◆ What you are asked to do ◆
Please rewrite the rows from the line with "Switch to the 例文" to the line with "Looking at the screenshot, I should [x=441, y=215].", swapping "Given" for "Task" and leaving everything else unchanged.

◆ Listed entries ◆
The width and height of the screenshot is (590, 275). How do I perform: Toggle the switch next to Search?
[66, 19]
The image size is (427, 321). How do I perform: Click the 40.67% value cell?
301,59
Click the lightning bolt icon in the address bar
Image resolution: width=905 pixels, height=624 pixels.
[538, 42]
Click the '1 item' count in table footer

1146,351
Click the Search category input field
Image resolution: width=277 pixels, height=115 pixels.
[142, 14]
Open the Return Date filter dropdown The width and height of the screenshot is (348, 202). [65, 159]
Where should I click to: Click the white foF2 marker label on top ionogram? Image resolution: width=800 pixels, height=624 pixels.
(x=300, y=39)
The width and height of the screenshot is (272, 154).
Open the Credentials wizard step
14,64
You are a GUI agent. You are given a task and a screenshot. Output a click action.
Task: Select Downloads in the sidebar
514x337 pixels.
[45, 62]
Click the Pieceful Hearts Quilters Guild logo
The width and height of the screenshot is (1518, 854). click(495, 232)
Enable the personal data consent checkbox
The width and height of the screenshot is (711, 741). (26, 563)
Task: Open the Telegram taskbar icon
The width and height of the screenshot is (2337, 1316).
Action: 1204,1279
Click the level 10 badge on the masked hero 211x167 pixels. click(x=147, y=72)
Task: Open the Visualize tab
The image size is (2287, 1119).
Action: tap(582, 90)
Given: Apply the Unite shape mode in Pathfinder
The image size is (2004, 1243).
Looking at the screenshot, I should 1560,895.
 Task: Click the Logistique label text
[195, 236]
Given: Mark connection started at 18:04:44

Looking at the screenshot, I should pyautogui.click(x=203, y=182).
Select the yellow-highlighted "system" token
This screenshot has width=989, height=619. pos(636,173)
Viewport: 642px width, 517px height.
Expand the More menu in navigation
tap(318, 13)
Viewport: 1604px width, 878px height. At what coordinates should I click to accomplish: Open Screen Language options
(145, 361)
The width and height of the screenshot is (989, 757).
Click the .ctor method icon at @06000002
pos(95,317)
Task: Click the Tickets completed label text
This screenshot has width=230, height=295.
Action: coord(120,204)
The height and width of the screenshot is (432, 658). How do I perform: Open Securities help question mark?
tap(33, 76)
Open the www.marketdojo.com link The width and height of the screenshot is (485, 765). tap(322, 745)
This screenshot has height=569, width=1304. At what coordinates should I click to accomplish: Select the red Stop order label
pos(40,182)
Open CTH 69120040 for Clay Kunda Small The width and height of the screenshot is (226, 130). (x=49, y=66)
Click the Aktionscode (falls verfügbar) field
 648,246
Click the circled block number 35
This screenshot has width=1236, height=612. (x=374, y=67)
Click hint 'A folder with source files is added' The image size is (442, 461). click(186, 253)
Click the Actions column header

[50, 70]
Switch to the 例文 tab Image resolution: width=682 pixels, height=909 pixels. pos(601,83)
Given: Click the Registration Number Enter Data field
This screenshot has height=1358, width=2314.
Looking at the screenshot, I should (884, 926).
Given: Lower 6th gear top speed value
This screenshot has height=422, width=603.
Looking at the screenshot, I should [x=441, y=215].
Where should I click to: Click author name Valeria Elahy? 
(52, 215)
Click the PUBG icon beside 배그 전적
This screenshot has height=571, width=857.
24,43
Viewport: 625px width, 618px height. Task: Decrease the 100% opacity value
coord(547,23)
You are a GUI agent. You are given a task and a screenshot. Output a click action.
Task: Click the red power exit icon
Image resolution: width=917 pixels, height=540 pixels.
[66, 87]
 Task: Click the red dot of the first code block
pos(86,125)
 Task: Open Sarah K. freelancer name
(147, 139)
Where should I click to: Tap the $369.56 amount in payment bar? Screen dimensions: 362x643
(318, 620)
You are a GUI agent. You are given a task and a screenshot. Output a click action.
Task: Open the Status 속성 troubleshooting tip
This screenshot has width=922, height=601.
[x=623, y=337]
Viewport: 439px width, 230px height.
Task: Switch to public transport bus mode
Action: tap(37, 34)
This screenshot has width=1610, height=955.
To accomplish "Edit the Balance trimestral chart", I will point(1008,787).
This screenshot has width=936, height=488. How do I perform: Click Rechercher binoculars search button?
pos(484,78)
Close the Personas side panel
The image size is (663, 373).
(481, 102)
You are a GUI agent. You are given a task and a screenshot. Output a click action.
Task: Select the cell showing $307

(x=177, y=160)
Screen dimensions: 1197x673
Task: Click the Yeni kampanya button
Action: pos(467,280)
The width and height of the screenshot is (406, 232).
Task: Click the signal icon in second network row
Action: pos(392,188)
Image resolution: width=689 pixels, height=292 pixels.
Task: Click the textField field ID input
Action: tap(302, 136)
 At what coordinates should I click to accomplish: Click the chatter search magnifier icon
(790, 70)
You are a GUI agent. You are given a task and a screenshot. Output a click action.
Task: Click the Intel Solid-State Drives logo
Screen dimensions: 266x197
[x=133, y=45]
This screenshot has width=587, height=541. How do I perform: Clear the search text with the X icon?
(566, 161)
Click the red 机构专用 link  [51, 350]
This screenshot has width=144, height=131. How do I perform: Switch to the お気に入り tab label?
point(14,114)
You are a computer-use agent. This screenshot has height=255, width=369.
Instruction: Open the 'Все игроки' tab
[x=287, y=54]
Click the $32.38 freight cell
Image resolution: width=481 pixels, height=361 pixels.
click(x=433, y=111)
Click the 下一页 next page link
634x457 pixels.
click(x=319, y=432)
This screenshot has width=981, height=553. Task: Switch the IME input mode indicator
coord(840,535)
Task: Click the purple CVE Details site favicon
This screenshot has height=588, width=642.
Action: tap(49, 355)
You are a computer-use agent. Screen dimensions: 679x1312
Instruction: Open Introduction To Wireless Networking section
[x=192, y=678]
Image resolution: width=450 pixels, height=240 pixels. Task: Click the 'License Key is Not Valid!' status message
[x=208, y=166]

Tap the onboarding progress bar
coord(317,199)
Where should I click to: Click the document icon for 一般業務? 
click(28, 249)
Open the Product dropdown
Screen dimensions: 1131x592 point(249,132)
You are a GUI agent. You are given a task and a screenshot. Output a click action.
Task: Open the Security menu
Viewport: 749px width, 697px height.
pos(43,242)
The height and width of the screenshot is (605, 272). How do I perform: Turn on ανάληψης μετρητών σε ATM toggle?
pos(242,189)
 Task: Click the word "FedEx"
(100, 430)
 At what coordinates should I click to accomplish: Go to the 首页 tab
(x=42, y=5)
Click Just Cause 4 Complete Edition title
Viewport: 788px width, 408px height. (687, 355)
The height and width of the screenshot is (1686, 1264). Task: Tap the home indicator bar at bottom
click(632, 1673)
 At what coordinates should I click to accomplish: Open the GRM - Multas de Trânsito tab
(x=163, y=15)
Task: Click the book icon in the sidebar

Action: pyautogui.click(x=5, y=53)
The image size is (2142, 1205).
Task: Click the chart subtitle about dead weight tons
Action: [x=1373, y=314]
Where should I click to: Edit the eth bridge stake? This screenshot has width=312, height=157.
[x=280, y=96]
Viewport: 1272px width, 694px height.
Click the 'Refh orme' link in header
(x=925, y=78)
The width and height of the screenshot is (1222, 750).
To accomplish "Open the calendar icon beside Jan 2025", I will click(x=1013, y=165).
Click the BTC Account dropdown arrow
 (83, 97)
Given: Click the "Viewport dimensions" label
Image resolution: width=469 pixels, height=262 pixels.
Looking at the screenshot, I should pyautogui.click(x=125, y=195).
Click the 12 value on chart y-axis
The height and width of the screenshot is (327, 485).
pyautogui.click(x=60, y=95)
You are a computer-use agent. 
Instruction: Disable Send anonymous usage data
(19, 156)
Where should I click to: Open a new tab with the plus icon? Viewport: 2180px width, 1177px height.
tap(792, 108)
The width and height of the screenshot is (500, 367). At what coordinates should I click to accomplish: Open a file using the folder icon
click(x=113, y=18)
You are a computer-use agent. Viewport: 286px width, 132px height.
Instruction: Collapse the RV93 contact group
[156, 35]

◆ Answer for the task ◆
Switch to the 例文 tab Image resolution: width=682 pixels, height=909 pixels. pos(601,83)
Task: Click the Registration Number Enter Data field
This screenshot has height=1358, width=2314.
Looking at the screenshot, I should (884, 926).
Task: Lower 6th gear top speed value
This screenshot has height=422, width=603.
Looking at the screenshot, I should [x=441, y=215].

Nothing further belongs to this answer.